Why did u sent me a picture of a dead horse?
i could hear you having sex and was jealous, wanted to kill the mood
I think she kind of thinks she's better than us now ... please. I go to Michigan.
about to play the homeward bound drinking game. alone. what are you doing tonight?
His band may suck, but it's not like I'm sleeping with all of them.
Do you think the party boat will still go out if there is a hurricane?
Sad news: I might have to institute a "once-per-day" policy on getting trashed downtown. Sorry, reputation.
I'm in class. I'm not opening a page with the words "death erection" in the link. There's people behind me lol.
had my ear almost bitten off in foreplay. the sex gods do not like me.
Its 11am, im in the city in a pocahontas outfit, lost a heel and found a gold rolex in my lingerie.
It's christmas eve and my mom blacked out before me. If she beat me at that, what have I been learning at college?
I love that your last three texts to me were "Drunk." "Getting laid." "In the hospital."
Woke up eating a pickle on the bathroom floor this morning in some random guys sweat pants.

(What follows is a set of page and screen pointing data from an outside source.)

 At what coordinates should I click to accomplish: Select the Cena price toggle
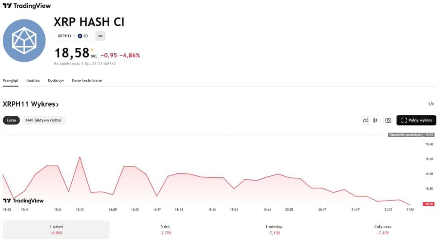pyautogui.click(x=12, y=120)
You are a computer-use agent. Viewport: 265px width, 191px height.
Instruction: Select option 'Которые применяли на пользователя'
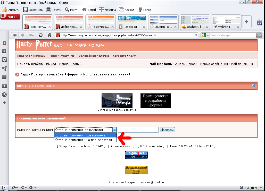pyautogui.click(x=83, y=140)
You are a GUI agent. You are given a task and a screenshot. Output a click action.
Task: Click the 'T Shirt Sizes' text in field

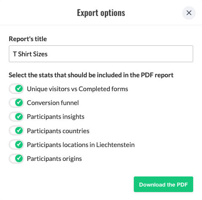(30, 54)
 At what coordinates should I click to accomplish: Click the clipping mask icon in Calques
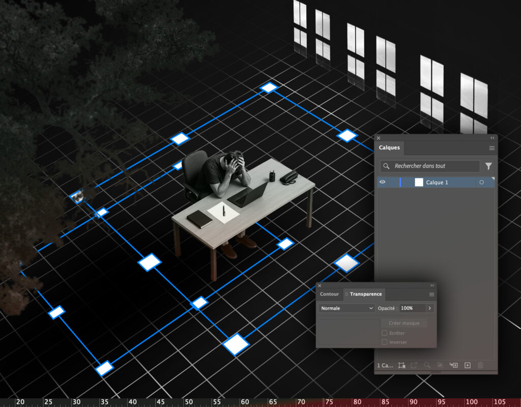[441, 365]
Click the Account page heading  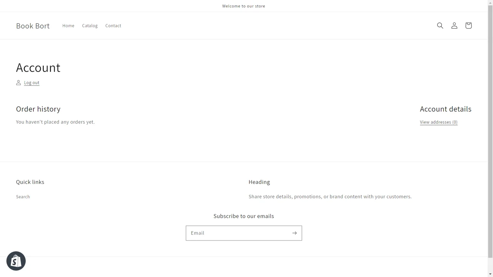coord(38,68)
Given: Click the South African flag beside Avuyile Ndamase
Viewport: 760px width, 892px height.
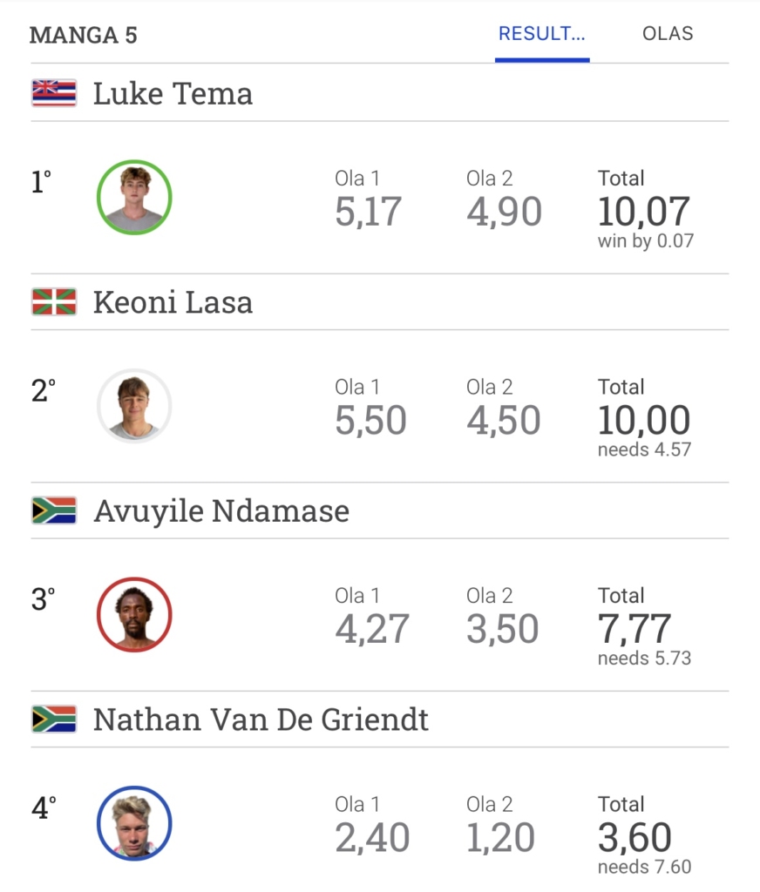Looking at the screenshot, I should pyautogui.click(x=54, y=510).
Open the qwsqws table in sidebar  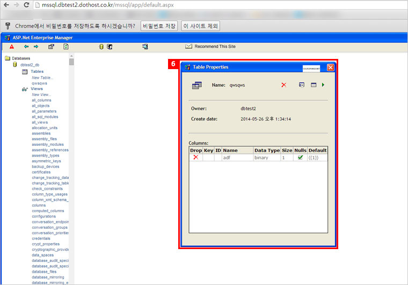tap(40, 83)
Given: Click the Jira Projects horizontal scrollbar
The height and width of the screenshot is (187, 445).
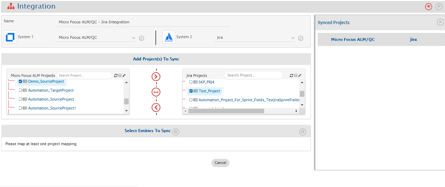Looking at the screenshot, I should [x=240, y=111].
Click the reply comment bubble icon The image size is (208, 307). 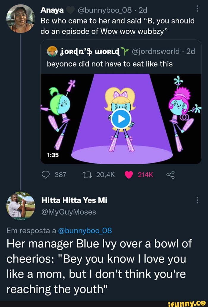(x=47, y=175)
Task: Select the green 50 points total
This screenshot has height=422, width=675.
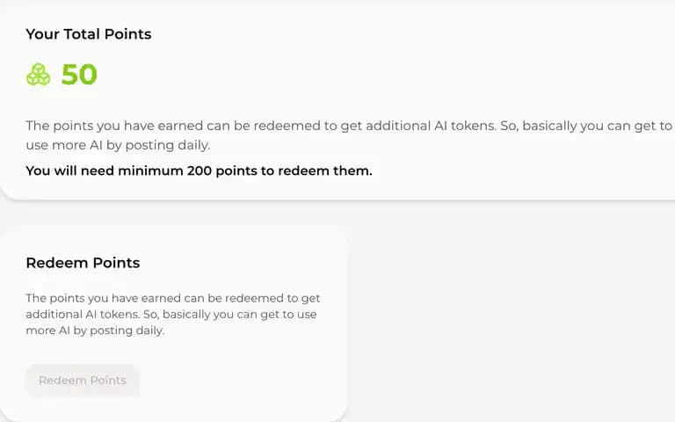Action: (x=79, y=75)
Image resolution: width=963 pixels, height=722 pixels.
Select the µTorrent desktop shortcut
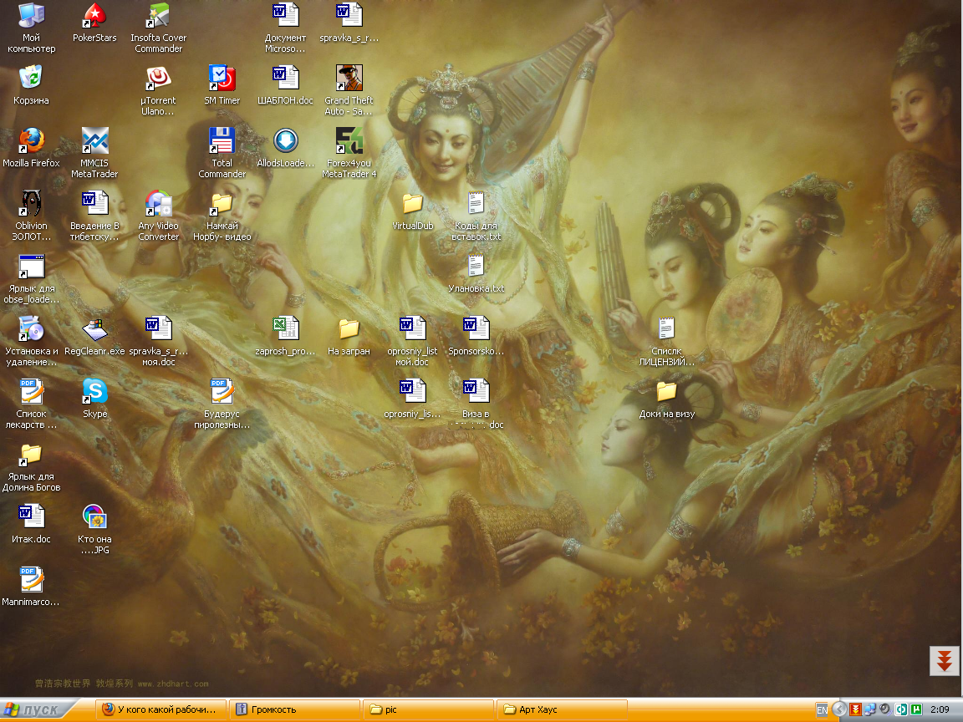coord(158,79)
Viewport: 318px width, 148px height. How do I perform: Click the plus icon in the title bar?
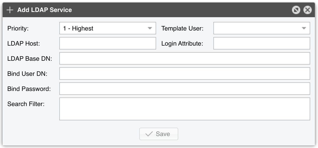10,10
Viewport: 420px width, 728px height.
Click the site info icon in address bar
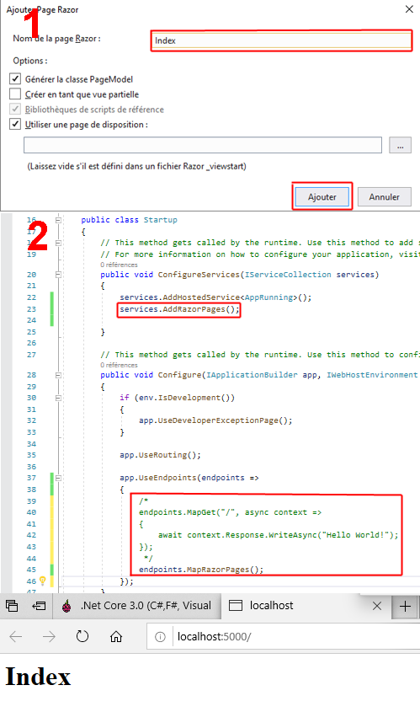[160, 637]
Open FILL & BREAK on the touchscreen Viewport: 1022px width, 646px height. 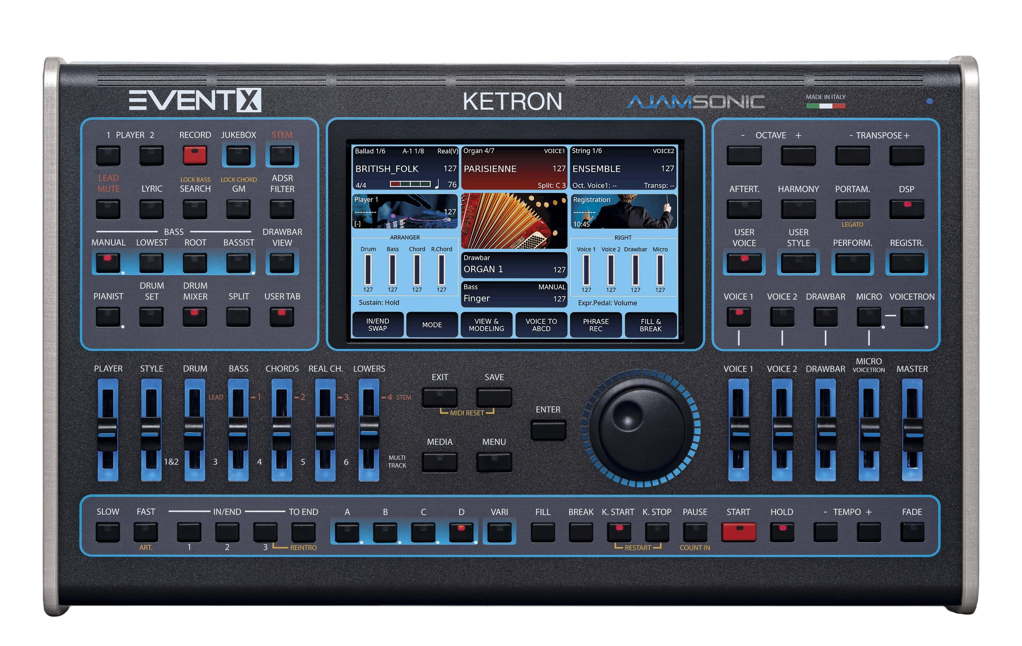(650, 325)
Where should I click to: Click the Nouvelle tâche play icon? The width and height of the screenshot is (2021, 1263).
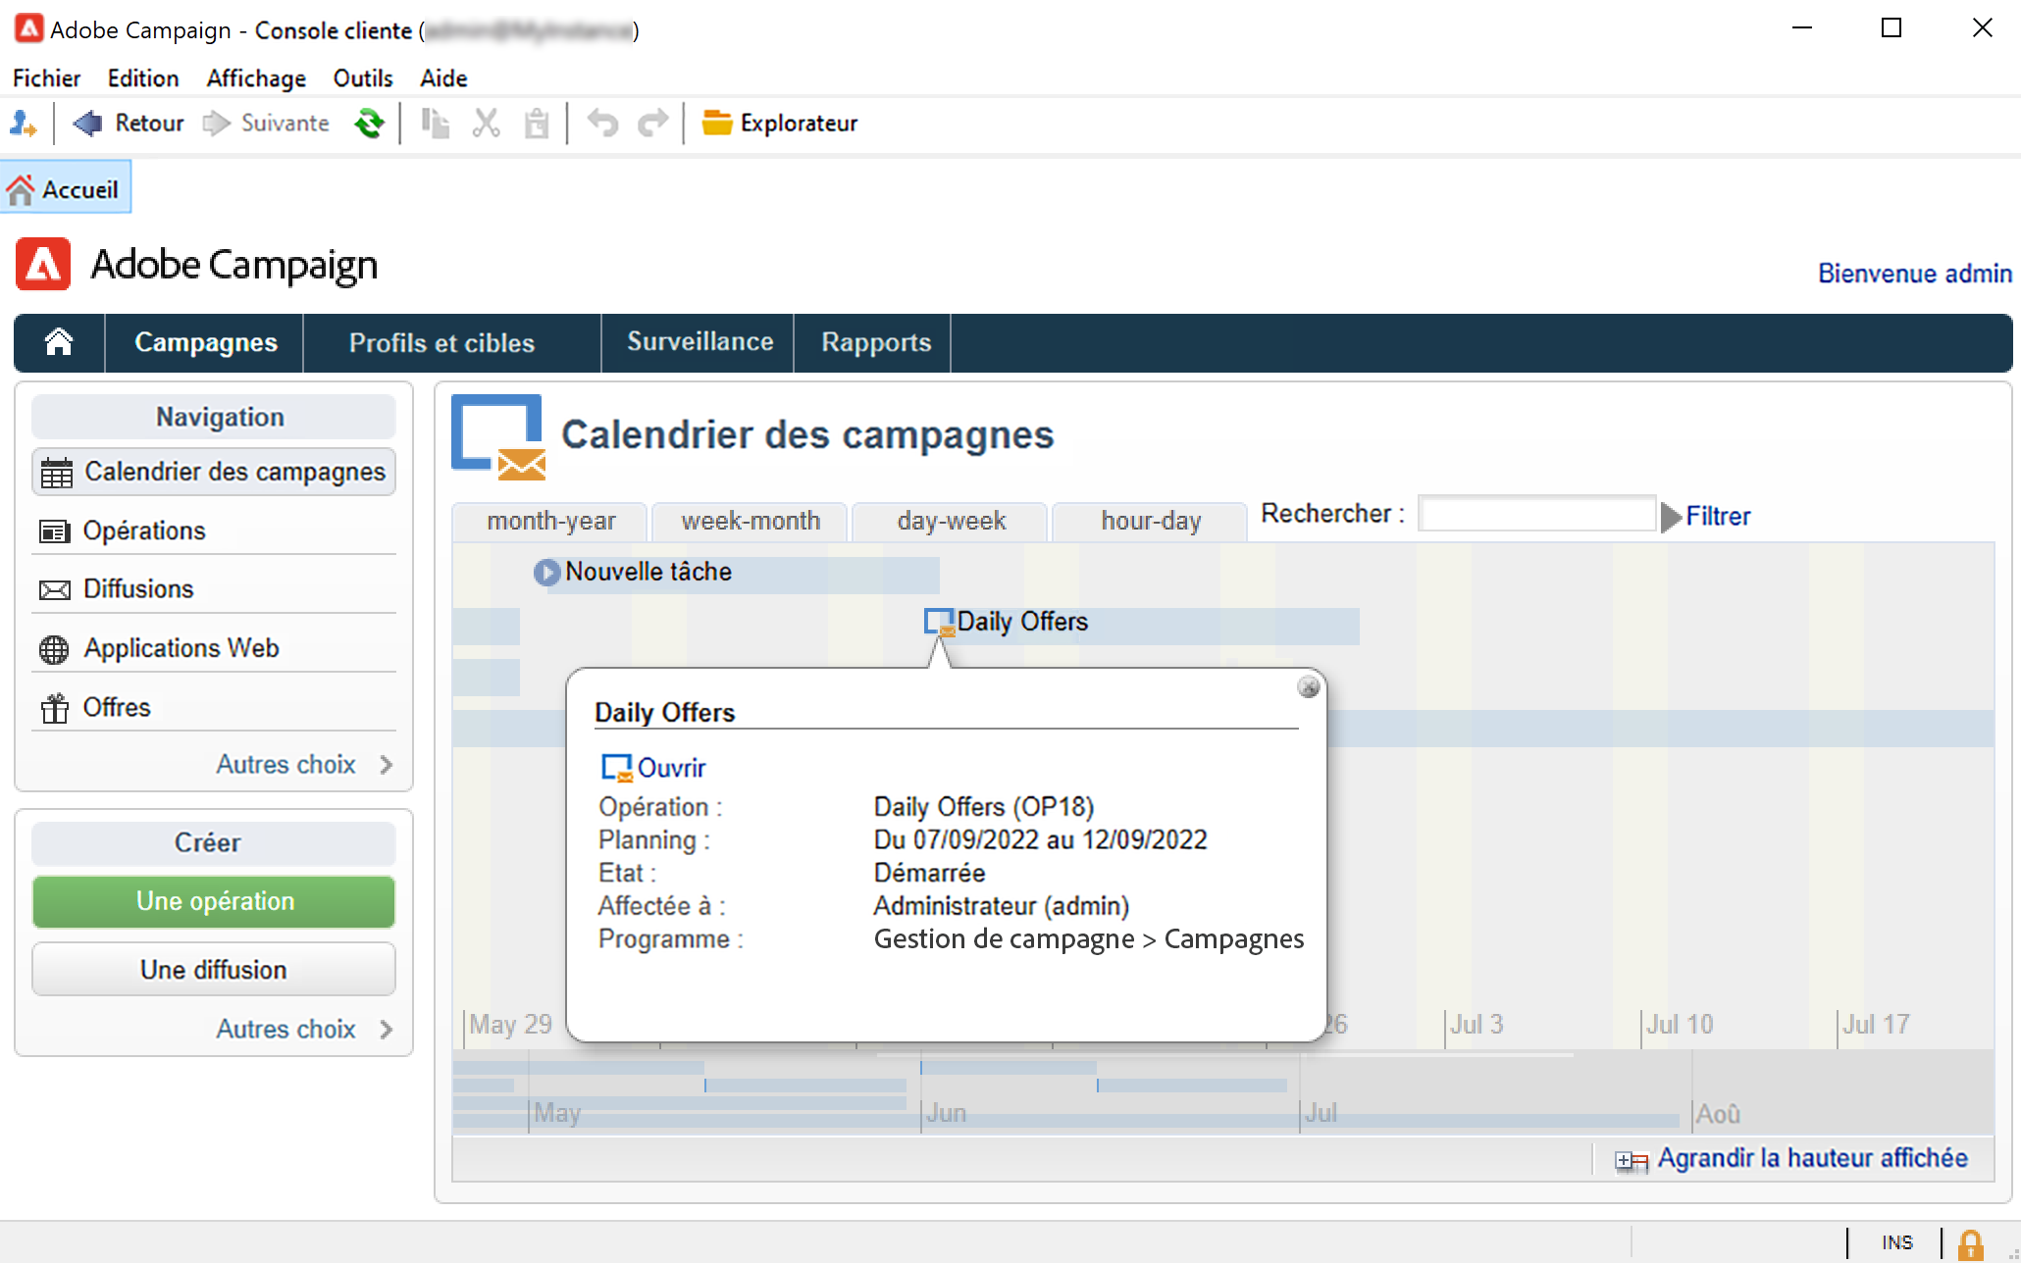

So the revenge porn my ex posted just resulted in a contract with a gay porn company. I'm going to make $8,000 this weekend. That would a breakup checkmate. Are you joining me in the legislative committee hearing tomorrow?
I tried to get the guy I like to “spit shake” on a sexual bet... why am I such a bro fml
You threw him in the dryer?
He went in of his own accord. Mumbled something about experiencing the blossoming of popcorn.